Nothing in the data may be changed; retype all of it.

[Saved entries]
· · · · ·

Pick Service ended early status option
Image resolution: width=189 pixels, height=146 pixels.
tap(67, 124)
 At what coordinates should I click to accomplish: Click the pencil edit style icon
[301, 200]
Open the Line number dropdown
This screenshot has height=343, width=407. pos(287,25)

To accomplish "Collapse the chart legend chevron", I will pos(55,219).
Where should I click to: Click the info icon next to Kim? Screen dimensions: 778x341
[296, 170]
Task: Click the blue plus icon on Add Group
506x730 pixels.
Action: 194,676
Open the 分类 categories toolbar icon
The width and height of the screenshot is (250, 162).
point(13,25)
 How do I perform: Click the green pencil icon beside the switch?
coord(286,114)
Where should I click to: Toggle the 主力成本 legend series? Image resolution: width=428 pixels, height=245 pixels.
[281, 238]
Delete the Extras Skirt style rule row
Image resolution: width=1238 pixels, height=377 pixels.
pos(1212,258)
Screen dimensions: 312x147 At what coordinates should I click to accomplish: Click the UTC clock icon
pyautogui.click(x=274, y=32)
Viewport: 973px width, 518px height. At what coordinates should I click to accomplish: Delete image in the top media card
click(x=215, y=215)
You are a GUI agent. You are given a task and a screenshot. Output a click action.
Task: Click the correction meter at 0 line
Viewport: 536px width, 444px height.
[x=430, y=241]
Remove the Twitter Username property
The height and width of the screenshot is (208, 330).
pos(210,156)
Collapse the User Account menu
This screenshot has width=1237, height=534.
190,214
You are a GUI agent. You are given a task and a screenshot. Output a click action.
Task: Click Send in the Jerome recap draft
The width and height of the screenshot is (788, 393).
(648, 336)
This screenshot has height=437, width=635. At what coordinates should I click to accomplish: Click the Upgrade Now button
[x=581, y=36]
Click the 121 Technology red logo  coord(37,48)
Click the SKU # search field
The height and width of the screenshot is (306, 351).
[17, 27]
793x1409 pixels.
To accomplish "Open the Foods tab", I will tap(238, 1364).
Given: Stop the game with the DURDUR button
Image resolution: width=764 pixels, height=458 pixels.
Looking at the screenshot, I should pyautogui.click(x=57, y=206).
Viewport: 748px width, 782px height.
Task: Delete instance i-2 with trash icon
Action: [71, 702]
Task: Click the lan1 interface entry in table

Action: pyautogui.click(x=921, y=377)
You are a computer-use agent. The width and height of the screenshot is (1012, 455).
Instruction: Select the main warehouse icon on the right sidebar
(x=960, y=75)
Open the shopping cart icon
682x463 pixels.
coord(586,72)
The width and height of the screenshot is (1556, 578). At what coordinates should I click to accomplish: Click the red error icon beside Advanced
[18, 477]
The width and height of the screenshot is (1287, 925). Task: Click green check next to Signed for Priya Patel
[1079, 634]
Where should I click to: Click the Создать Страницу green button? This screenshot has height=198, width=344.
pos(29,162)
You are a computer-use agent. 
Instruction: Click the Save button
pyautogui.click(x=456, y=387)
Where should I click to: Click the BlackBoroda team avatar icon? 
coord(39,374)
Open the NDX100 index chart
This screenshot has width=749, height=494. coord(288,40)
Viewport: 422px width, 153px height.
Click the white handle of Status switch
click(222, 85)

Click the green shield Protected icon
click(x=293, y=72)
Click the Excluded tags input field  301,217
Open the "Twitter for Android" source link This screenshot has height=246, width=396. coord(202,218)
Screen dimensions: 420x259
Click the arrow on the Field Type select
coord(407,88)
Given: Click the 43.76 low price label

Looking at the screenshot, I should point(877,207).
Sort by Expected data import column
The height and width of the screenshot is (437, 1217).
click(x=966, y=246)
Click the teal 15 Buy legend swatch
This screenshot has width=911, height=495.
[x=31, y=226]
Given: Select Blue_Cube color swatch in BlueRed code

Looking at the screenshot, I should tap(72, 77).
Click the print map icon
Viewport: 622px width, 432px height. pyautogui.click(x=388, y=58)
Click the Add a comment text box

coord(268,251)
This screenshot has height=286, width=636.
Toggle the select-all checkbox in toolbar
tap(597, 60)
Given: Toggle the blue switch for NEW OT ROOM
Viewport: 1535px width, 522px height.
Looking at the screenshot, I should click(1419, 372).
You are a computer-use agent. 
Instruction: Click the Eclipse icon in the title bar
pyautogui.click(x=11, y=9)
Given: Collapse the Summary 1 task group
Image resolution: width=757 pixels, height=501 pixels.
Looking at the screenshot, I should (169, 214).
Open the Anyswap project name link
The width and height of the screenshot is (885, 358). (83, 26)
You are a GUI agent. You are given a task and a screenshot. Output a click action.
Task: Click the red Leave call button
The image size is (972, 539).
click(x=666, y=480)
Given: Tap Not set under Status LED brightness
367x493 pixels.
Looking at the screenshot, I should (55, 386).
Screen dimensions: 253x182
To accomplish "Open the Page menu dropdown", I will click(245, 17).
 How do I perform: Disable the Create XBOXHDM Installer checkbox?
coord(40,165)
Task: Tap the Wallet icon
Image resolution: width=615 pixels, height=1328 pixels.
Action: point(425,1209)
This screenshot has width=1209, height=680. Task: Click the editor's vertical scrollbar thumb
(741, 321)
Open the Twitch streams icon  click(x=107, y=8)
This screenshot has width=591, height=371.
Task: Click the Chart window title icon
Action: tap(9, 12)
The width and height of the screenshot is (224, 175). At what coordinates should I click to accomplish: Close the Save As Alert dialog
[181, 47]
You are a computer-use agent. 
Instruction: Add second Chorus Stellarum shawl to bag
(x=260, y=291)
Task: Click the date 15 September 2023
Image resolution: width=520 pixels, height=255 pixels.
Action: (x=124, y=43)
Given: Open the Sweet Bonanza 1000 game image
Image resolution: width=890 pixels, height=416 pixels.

· · · · ·

[Solved problem]:
Pick Service ended early status option
Image resolution: width=189 pixels, height=146 pixels.
tap(67, 124)
 At what coordinates should I click to accomplish: Click the pencil edit style icon
[301, 200]
Open the Line number dropdown
This screenshot has height=343, width=407. pos(287,25)

To accomplish "Collapse the chart legend chevron", I will pos(55,219).
Where should I click to: Click the info icon next to Kim? Screen dimensions: 778x341
[296, 170]
Task: Click the blue plus icon on Add Group
506x730 pixels.
Action: 194,676
Open the 分类 categories toolbar icon
The width and height of the screenshot is (250, 162).
point(13,25)
 How do I perform: Click the green pencil icon beside the switch?
coord(286,114)
Where should I click to: Toggle the 主力成本 legend series? Image resolution: width=428 pixels, height=245 pixels.
[281, 238]
Delete the Extras Skirt style rule row
Image resolution: width=1238 pixels, height=377 pixels.
pos(1212,258)
Screen dimensions: 312x147 At what coordinates should I click to accomplish: Click the UTC clock icon
pyautogui.click(x=274, y=32)
Viewport: 973px width, 518px height. At what coordinates should I click to accomplish: Delete image in the top media card
click(x=215, y=215)
You are a GUI agent. You are given a task and a screenshot. Output a click action.
Task: Click the correction meter at 0 line
Viewport: 536px width, 444px height.
[x=430, y=241]
Remove the Twitter Username property
The height and width of the screenshot is (208, 330).
pos(210,156)
Collapse the User Account menu
This screenshot has width=1237, height=534.
190,214
You are a GUI agent. You are given a task and a screenshot. Output a click action.
Task: Click Send in the Jerome recap draft
The width and height of the screenshot is (788, 393).
(648, 336)
This screenshot has height=437, width=635. At what coordinates should I click to accomplish: Click the Upgrade Now button
[x=581, y=36]
Click the 121 Technology red logo  coord(37,48)
Click the SKU # search field
The height and width of the screenshot is (306, 351).
[17, 27]
793x1409 pixels.
To accomplish "Open the Foods tab", I will tap(238, 1364).
Given: Stop the game with the DURDUR button
Image resolution: width=764 pixels, height=458 pixels.
Looking at the screenshot, I should pyautogui.click(x=57, y=206).
Viewport: 748px width, 782px height.
Task: Delete instance i-2 with trash icon
Action: [71, 702]
Task: Click the lan1 interface entry in table

Action: pyautogui.click(x=921, y=377)
You are a computer-use agent. The width and height of the screenshot is (1012, 455).
Instruction: Select the main warehouse icon on the right sidebar
(x=960, y=75)
Open the shopping cart icon
682x463 pixels.
coord(586,72)
The width and height of the screenshot is (1556, 578). At what coordinates should I click to accomplish: Click the red error icon beside Advanced
[18, 477]
The width and height of the screenshot is (1287, 925). Task: Click green check next to Signed for Priya Patel
[1079, 634]
Where should I click to: Click the Создать Страницу green button? This screenshot has height=198, width=344.
pos(29,162)
You are a computer-use agent. 
Instruction: Click the Save button
pyautogui.click(x=456, y=387)
Where should I click to: Click the BlackBoroda team avatar icon? 
coord(39,374)
Open the NDX100 index chart
This screenshot has width=749, height=494. coord(288,40)
Viewport: 422px width, 153px height.
Click the white handle of Status switch
click(222, 85)

Click the green shield Protected icon
click(x=293, y=72)
Click the Excluded tags input field  301,217
Open the "Twitter for Android" source link This screenshot has height=246, width=396. coord(202,218)
Screen dimensions: 420x259
Click the arrow on the Field Type select
coord(407,88)
Given: Click the 43.76 low price label

Looking at the screenshot, I should point(877,207).
Sort by Expected data import column
The height and width of the screenshot is (437, 1217).
click(x=966, y=246)
Click the teal 15 Buy legend swatch
This screenshot has width=911, height=495.
[x=31, y=226]
Given: Select Blue_Cube color swatch in BlueRed code

Looking at the screenshot, I should tap(72, 77).
Click the print map icon
Viewport: 622px width, 432px height. pyautogui.click(x=388, y=58)
Click the Add a comment text box

coord(268,251)
This screenshot has height=286, width=636.
Toggle the select-all checkbox in toolbar
tap(597, 60)
Given: Toggle the blue switch for NEW OT ROOM
Viewport: 1535px width, 522px height.
Looking at the screenshot, I should click(1419, 372).
You are a computer-use agent. 
Instruction: Click the Eclipse icon in the title bar
pyautogui.click(x=11, y=9)
Given: Collapse the Summary 1 task group
Image resolution: width=757 pixels, height=501 pixels.
Looking at the screenshot, I should (169, 214).
Open the Anyswap project name link
The width and height of the screenshot is (885, 358). (83, 26)
You are a GUI agent. You are given a task and a screenshot. Output a click action.
Task: Click the red Leave call button
The image size is (972, 539).
click(x=666, y=480)
Given: Tap Not set under Status LED brightness
367x493 pixels.
Looking at the screenshot, I should (55, 386).
Screen dimensions: 253x182
To accomplish "Open the Page menu dropdown", I will click(245, 17).
 How do I perform: Disable the Create XBOXHDM Installer checkbox?
coord(40,165)
Task: Tap the Wallet icon
Image resolution: width=615 pixels, height=1328 pixels.
Action: point(425,1209)
This screenshot has width=1209, height=680. Task: Click the editor's vertical scrollbar thumb
(741, 321)
Open the Twitch streams icon  click(x=107, y=8)
This screenshot has width=591, height=371.
Task: Click the Chart window title icon
Action: tap(9, 12)
The width and height of the screenshot is (224, 175). At what coordinates should I click to accomplish: Close the Save As Alert dialog
[181, 47]
You are a computer-use agent. 
Instruction: Add second Chorus Stellarum shawl to bag
(x=260, y=291)
Task: Click the date 15 September 2023
Image resolution: width=520 pixels, height=255 pixels.
Action: (x=124, y=43)
Given: Open the Sweet Bonanza 1000 game image
Image resolution: width=890 pixels, height=416 pixels.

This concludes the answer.